These non-deletable folders (normal Linux home subfolders like "Documents", "Downloads", "Pictures", etc) still exist at `/mnt/tank/home/rokyo` now, even after this dataset and its parent dataset were deleted and the machine was rebooted several times. Why is this still here and "mounted" (`mount` does not show this)?

The folders all show owner as 1000 and group as 1000 in `ls -hl`, as UID and GID which does not exist on the TrueNAS and was my old UID/GID from Debian. I cannot delete these folders with `sudo rm -rf Documents` for example and also not transfer ownership to admin via `chown -R admin:admin Documents`, both result in "operation not permitted".

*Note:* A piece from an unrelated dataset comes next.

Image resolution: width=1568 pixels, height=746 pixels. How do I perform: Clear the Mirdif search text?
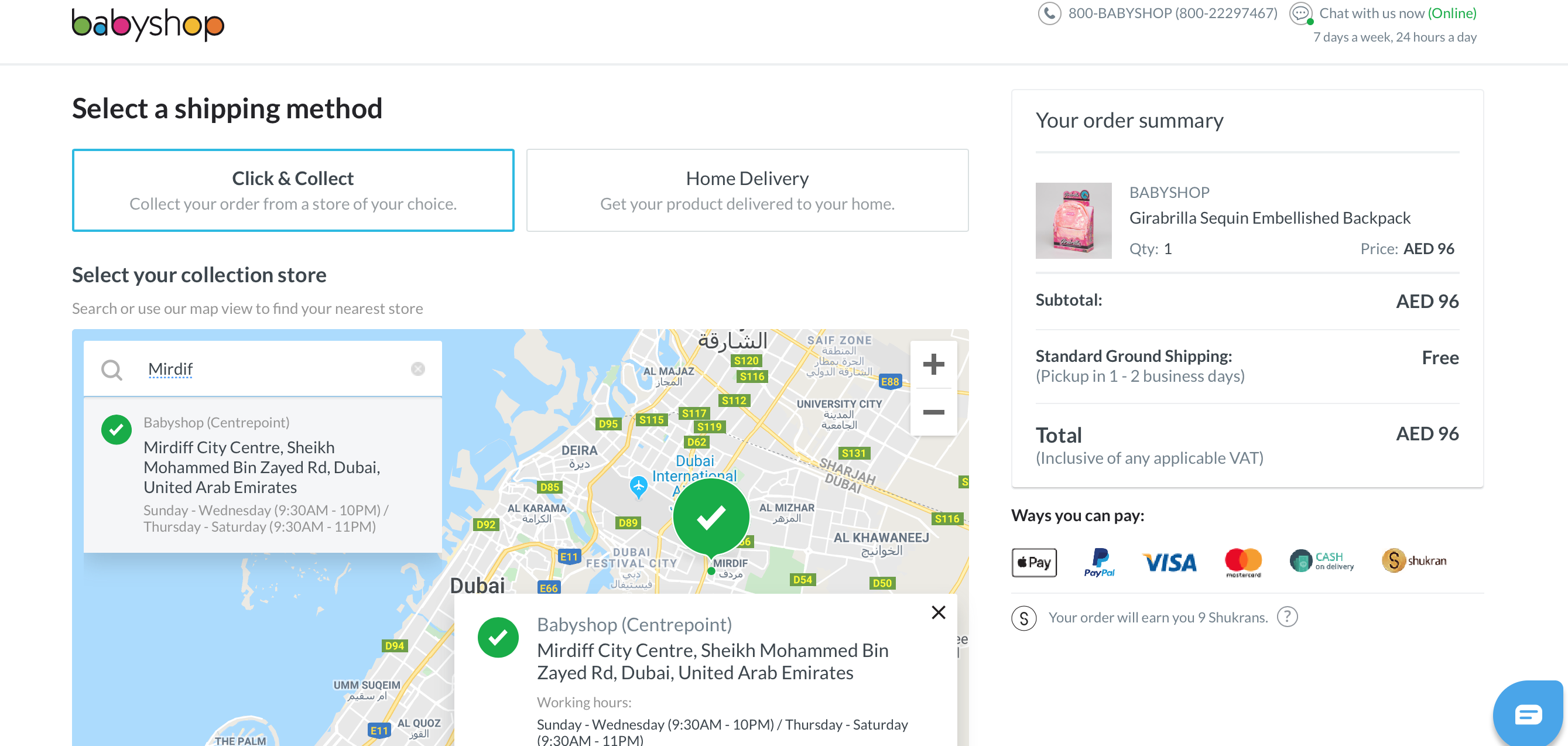click(417, 369)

I even created a group called "rokyo" with GID 1000 and a user named "rokyo" with UID 1000, gave them "all sudo" permissions and tried deleting the folders as "rokyo", which also gives "operation not permitted" even though `ls -hl` now shows owner/group as "rokyo/rokyo" instead of "1000/1000". What is happening here?

The "base folder" of the old `tank/home` dataset at `/mnt/tank/home` is showing "root/root" as owner/group by the way, but this also cannot be deleted via `sudo rm -rf /mnt/tank/home` and shows "rm: cannot remove '/mnt/tank/home/rokyo/Pictures': Permission denied" for every one of the subfolders under `../home/rokyo`. I always thought that root can deleted everything?

I can also not create a new dataset `tank/home` anymore now, because the mount position is not empty (obviously, because the un-deletable folders are still there).

Did I bork my install completely? Why, though? Is there any way to delete `/mnt/tank/home` including everything below it, so that I can re-create a new `tank/home`?